Letter "Ḹ" in Indic scripts

Ḹ is a vowel of Indic abugidas. In modern Indic scripts, Ḹ is derived from the early "Ashoka" Brahmi letter . As an Indic vowel, Ḹ comes in two normally distinct forms: 1) as an independent letter, and 2) as a vowel sign for modifying a base consonant. Bare consonants without a modifying vowel sign have the inherent "A" vowel.

==Āryabhaṭa numeration==

Aryabhata used Devanagari letters for numbers, very similar to the Greek numerals, even after the invention of Indian numerals. The "Ḹ" sign was used to modify a consonant's value ×10^8, but the vowel letter did not have an inherent value by itself.

==Historic Ḹ==
There are three different general early historic scripts - Brahmi and its variants, Kharoṣṭhī, and Tocharian, the so-called slanting Brahmi. Ḹ as found in Brahmi was missing in earlier geometric styles, but emerged during more flowing styles of Brahmi, such as the Kushana and Gupta. In both Tocharian and Kharoṣṭhī, Ḹ is not currently known from any source materials.

===Brahmi Ḹ===
The Brahmi letter Ḹ is only found as a vowel mark, and is derived from the consonant La, and therefore is probably from the Aramaic Lamed . This would make it related to the modern Latin L and Greek Lambda. Several identifiable styles of writing the Brahmi Ḹ can be found, most associated with a specific set of inscriptions from an artifact or diverse records from an historic period. As the earliest and most geometric style of Brahmi, the letters found on the Edicts of Ashoka and other records from around that time are normally the reference form for Brahmi letters, but Ḹ must be back-formed from later forms to match the reference geometric writing style, and the reference image for the independent letter is just the vowel mark enlarged to the size of a full letter.

==Devanagari Ḹ==

Devanagari independent Ḹ and Ḹ vowel sign.

Ḹ (ॡ) is a vowel of the Devanagari abugida. It ultimately arose from the Brahmi letter . Letters that derive from it are the Gujarati letter ૡ, and the Modi letter 𑘉.

===Devanagari-script languages===
The Devanagari script is used to write the Hindi language, Sanskrit and the majority of Indo-Aryan languages. . Like all Indic scripts, Devanagari vowels come in two forms: an independent vowel form for syllables that begin with a vowel sound, and a vowel sign attached to base consonant to override the inherent /ə/ vowel.

==Bengali Ḹ==

Bengali independent Ḹ and Ḹ vowel sign.

Ḹ (ৡ) is a vowel of the Bengali abugida.
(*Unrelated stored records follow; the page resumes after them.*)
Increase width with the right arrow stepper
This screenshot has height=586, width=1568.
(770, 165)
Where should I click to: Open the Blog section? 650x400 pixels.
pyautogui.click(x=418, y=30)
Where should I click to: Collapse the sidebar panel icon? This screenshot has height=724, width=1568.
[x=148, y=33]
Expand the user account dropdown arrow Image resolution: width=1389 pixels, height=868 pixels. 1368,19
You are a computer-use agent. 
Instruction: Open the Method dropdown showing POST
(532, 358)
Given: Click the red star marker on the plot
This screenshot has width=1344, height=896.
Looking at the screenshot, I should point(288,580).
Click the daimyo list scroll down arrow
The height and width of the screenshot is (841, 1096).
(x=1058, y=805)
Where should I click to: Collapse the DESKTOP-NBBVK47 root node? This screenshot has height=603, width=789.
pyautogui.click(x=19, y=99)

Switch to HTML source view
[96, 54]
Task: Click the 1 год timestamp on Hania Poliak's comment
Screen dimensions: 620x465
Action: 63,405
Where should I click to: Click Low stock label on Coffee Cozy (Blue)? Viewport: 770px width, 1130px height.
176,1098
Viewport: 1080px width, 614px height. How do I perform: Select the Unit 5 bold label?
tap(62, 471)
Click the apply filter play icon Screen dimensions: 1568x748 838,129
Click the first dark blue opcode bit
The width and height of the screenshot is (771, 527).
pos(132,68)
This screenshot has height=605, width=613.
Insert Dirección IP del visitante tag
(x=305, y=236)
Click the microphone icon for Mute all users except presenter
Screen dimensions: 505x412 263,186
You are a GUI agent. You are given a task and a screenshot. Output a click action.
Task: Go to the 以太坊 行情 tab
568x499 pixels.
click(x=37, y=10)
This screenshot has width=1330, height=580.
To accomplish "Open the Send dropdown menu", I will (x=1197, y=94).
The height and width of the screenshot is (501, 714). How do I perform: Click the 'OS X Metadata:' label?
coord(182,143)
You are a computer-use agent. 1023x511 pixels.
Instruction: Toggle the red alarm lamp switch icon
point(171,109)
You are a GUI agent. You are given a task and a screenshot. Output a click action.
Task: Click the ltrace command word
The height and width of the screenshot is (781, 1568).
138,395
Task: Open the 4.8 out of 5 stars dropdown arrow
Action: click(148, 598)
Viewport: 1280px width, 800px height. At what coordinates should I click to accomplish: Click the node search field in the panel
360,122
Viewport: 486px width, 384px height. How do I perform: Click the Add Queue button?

It is derived from the Siddhaṃ letter , and is marked a lack of horizontal head line and less geometric shape than its Devanagari counterpart, ॡ.

===Bengali-script languages===
The Bengali script is used to write several languages of eastern India, notably the Bengali language and Assamese. Like all Indic scripts, Bengali vowels come in two forms: an independent vowel form for syllables that begin with a vowel sound, and a vowel sign attached to base consonant to override the inherent /ɔ/ vowel.

==Gujarati Ḹ==

Gujarati independent Ḹ and Ḹ vowel sign.

Ḹ (ૡ) is a vowel of the Gujarati abugida. It is derived from the Devanagari Ḹ , and ultimately the Brahmi letter .

===Gujarati-script languages===
The Gujarati script is used to write the Gujarati and Kutchi languages. In both languages, ૡ is pronounced as /gu/. Like all Indic scripts, Gujarati vowels come in two forms: an independent vowel form for syllables that begin with a vowel sound, and a vowel sign attached to base consonant to override the inherent /ə/ vowel.

==Telugu Ḹ==

Telugu independent vowel and vowel sign Ḹ.

Ḹ (ౡ) is a vowel of the Telugu abugida. It ultimately arose from the Brahmi letter Ḹ. It is closely related to the Kannada letter ೡ. Like in other Indic scripts, Telugu vowels have two forms: and independent letter for word and syllable-initial vowel sounds, and a vowel sign for changing the inherent "a" of Telugu consonant letters. Ḹ is a non-attaching vowel sign, and does not alter the underlying consonant or contextually shape itself in any way.

Telugu Ḹ vowel sign on క, ఖ, గ, ఘ & ఙ: Kḹ, Khḹ, Gḹ, Ghḹ and Ngḹ.

==Malayalam Ḹ==

Malayalam independent vowel and vowel sign Ḹ.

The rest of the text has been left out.